O presidente Luiz Inácio Lula da Silva (PT) brincou nesta 3ª feira (31.mar.2026) ao assinar a lei que amplia gradualmente a licença-paternidade no Brasil. Ele disse que o novo texto fará os homens aprenderem a “dar banho em criança” e a “trocar fralda”.
“Eu disse outro dia num discurso [que] a mulher já conquistou o mercado de trabalho lá fora, mas o homem ainda não conquistou a cozinha. O homem ainda não aprendeu a ir para a cozinha. E essa lei aqui vai ensinar os homens a aprender dar banho em criança, acordar de noite para cuidar da criança quando chora. Ele vai ter que aprender a trocar fralda. A coisa é muito mais fácil porque não tem cueiro para trocar. Muitos de vocês não são da época do cueiro. É uma lei que sanciono com muito prazer”, declarou.

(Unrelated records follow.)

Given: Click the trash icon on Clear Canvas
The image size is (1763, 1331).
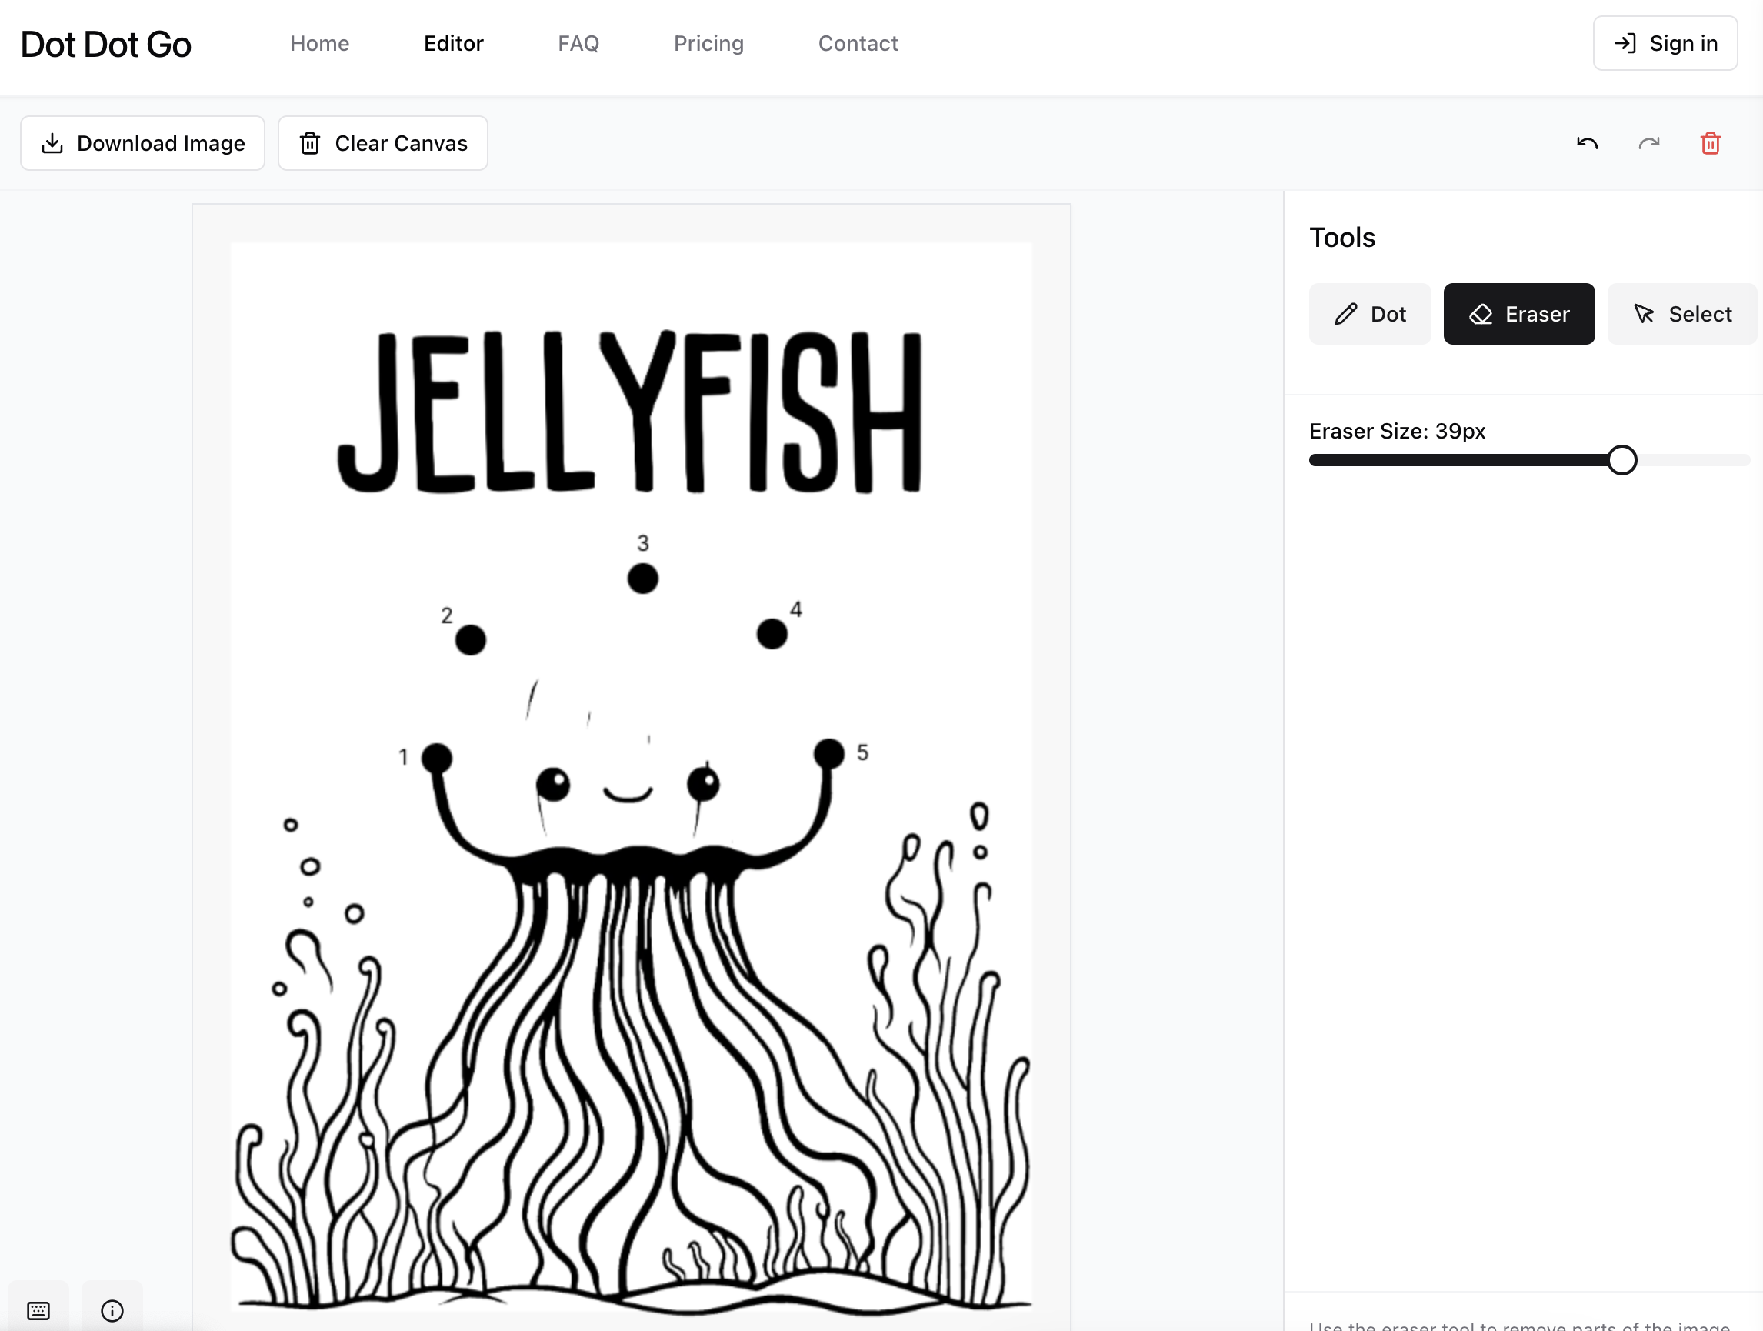Looking at the screenshot, I should [x=310, y=143].
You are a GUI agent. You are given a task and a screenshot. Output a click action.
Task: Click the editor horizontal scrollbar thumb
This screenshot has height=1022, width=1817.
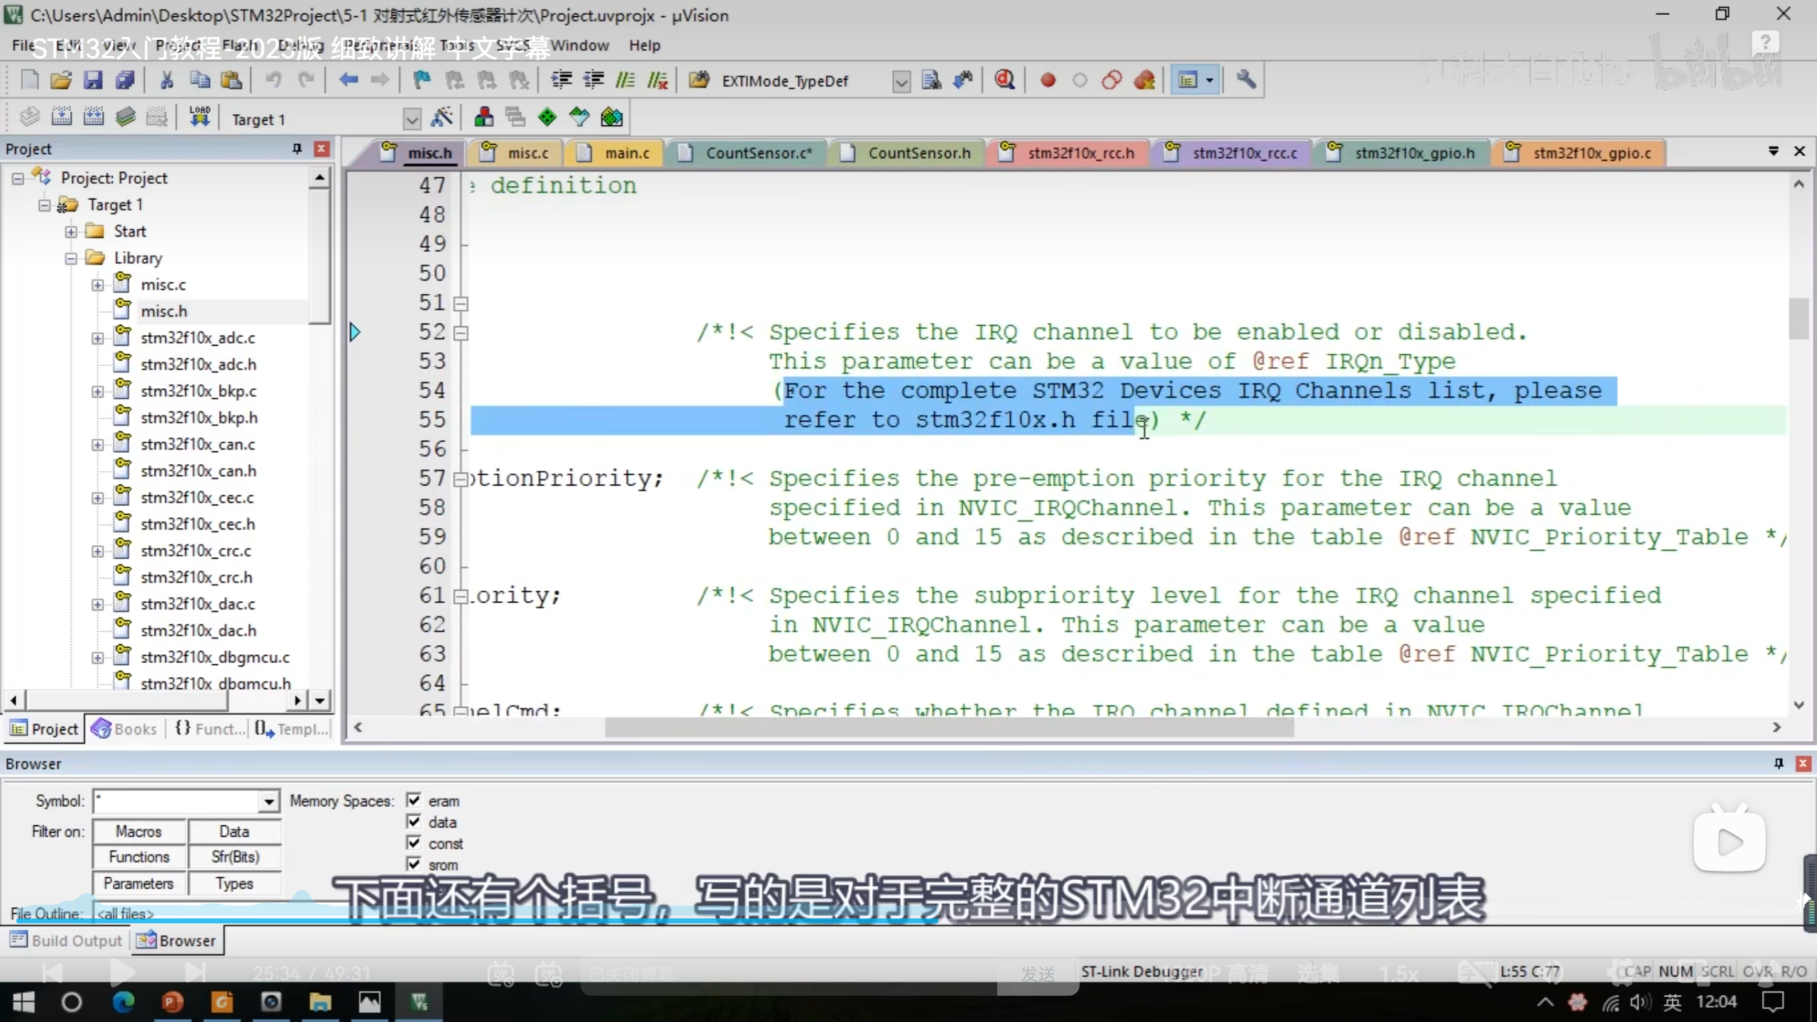(x=948, y=727)
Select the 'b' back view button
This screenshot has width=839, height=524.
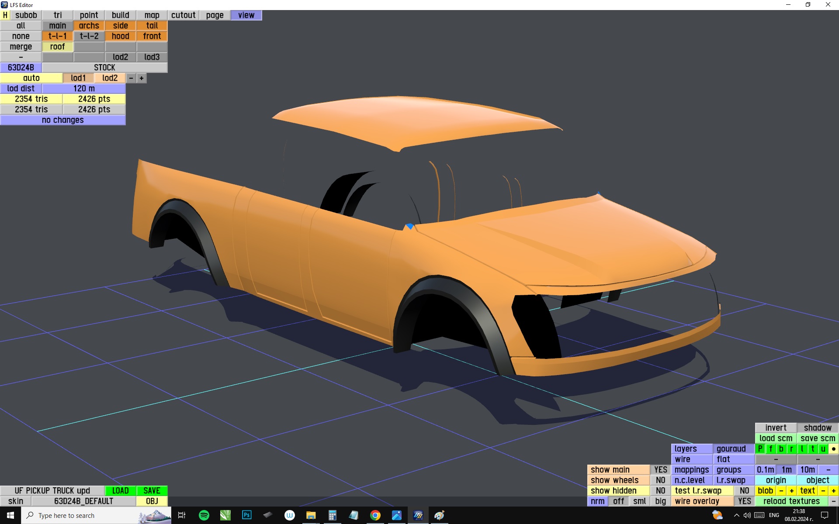click(x=781, y=449)
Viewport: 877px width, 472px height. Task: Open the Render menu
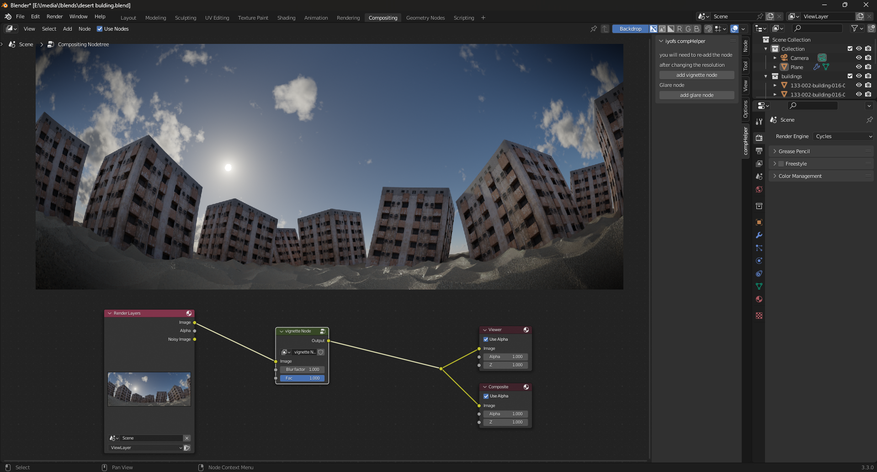[54, 16]
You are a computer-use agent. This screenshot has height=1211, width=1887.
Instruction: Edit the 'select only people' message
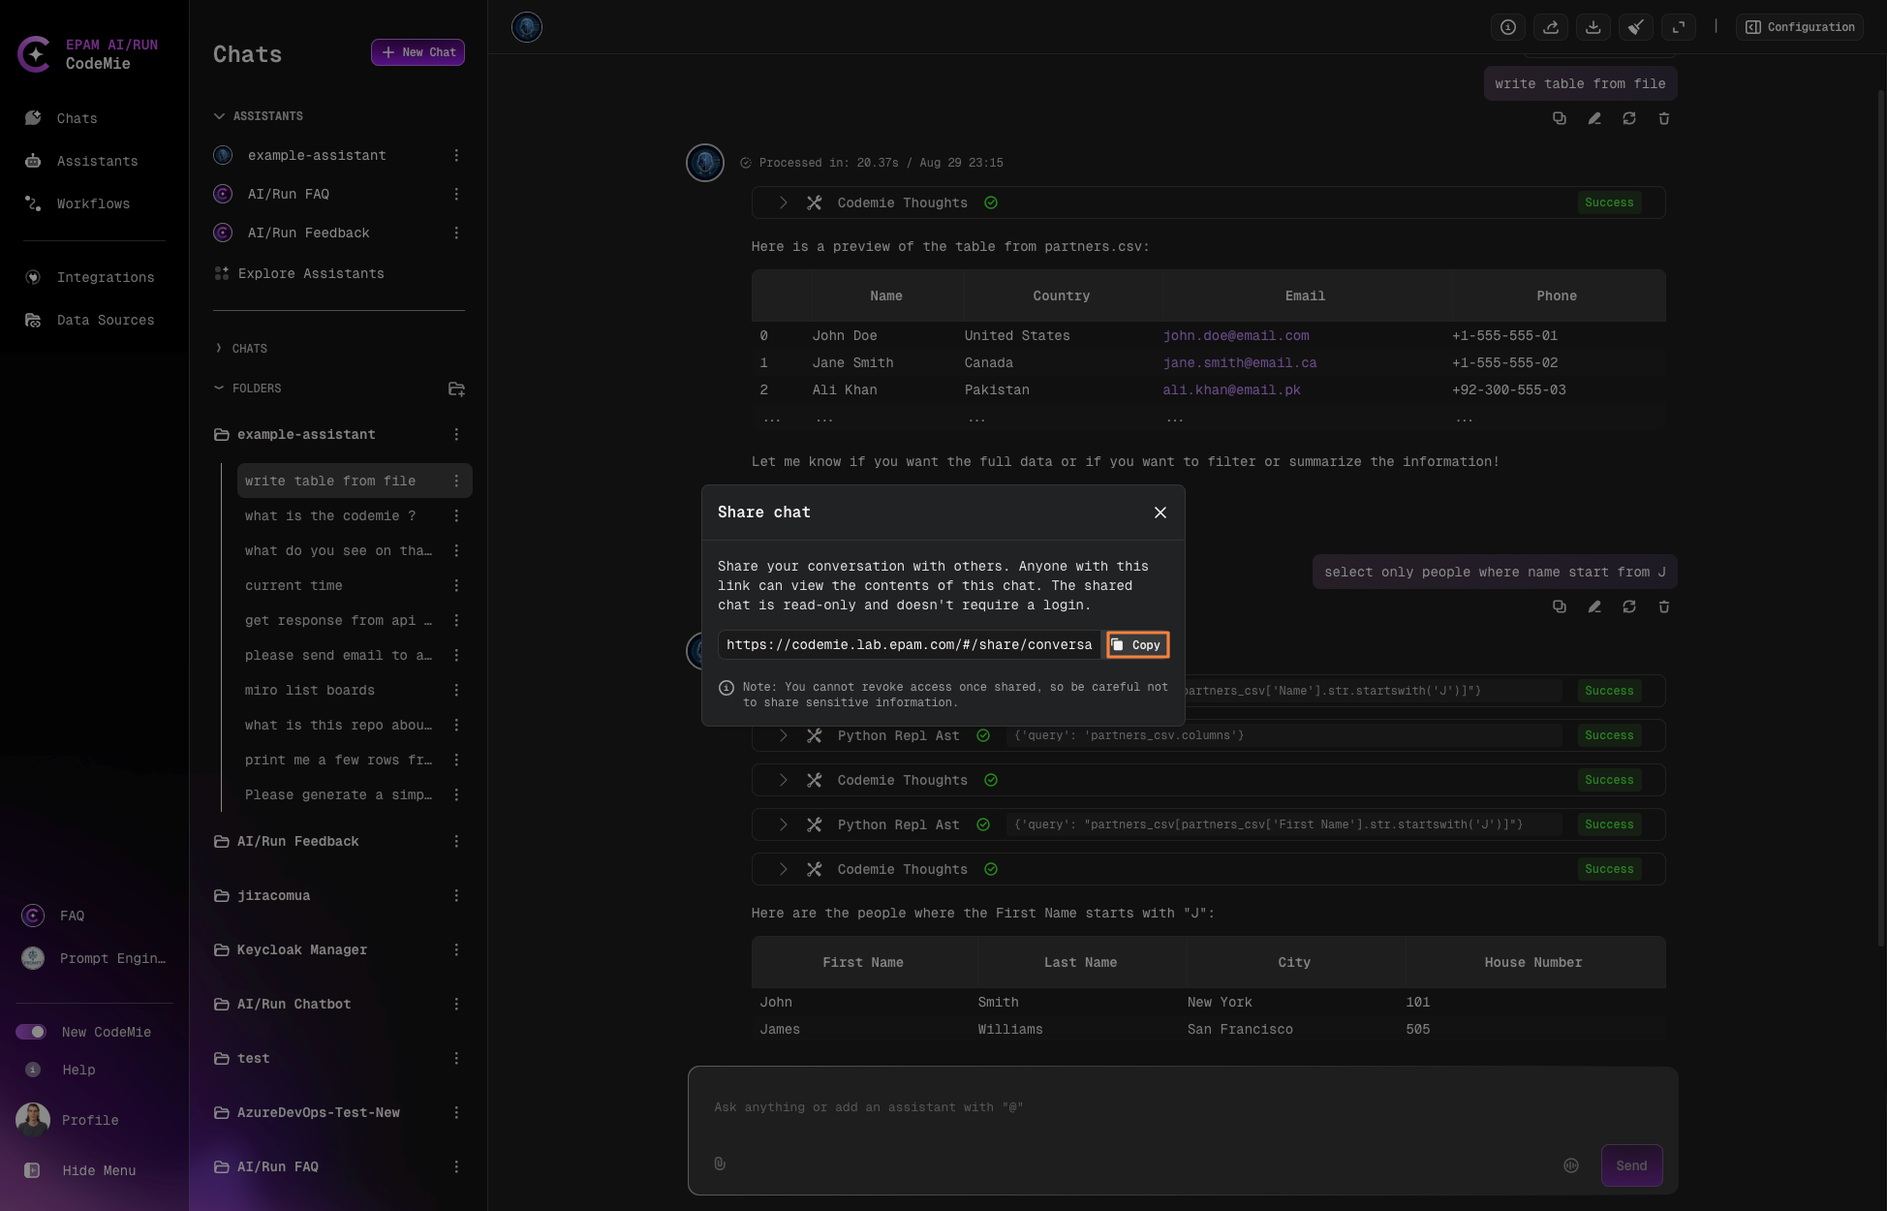point(1593,606)
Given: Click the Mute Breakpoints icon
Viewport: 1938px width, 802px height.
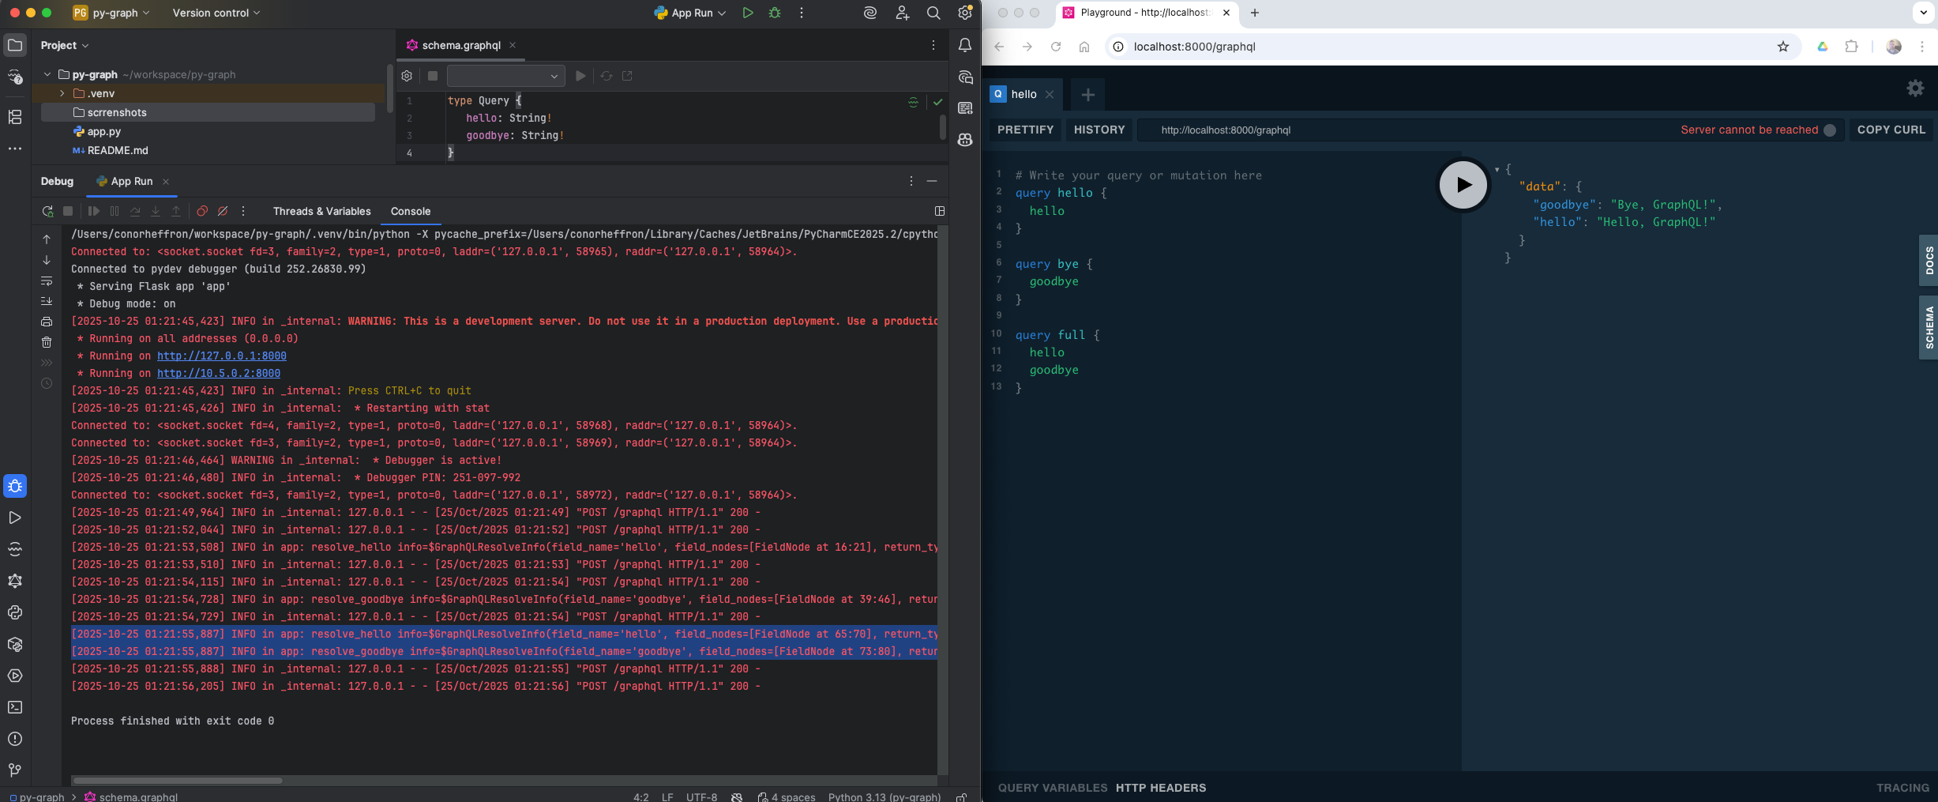Looking at the screenshot, I should click(222, 211).
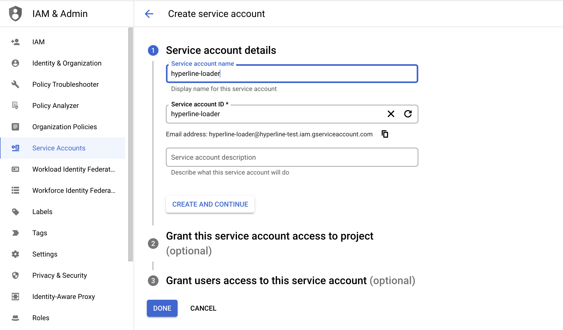Clear the Service account ID field

click(x=391, y=114)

Lula sancionou sem vetos a lei que amplia gradualmente a licença-paternidade no Brasil. O benefício, hoje de 5 dias, chegará a 20 dias a partir de 2029.
A ministra das Relações Institucionais, Gleisi Hoffmann (PT), participou da solenidade. Congressistas que estiveram envolvidos com a proposta também compareceram à cerimônia, fechada aos jornalistas.
A lei entra em vigor em 1º de janeiro de 2027. O texto cria uma exceção nas leis orçamentárias para que a ampliação da licença não seja contida pelos gatilhos do Arcabouço Fiscal. Sem a medida, o benefício poderia ser bloqueado por regras orçamentárias ainda em 2026.
A licença pode ser fracionada: uma parte usada logo depois do nascimento ou adoção, e outra em até 180 dias. O empregado tem estabilidade no emprego e direito de retorno à mesma função.
O benefício pode ser suspenso em casos de violência doméstica ou abandono material, por decisão de autoridade competente.
Se a criança ou adolescente tiver deficiência, o período de afastamento aumenta em um terço. Em caso de internação hospitalar da mãe ou do recém-nascido, a licença também é estendida.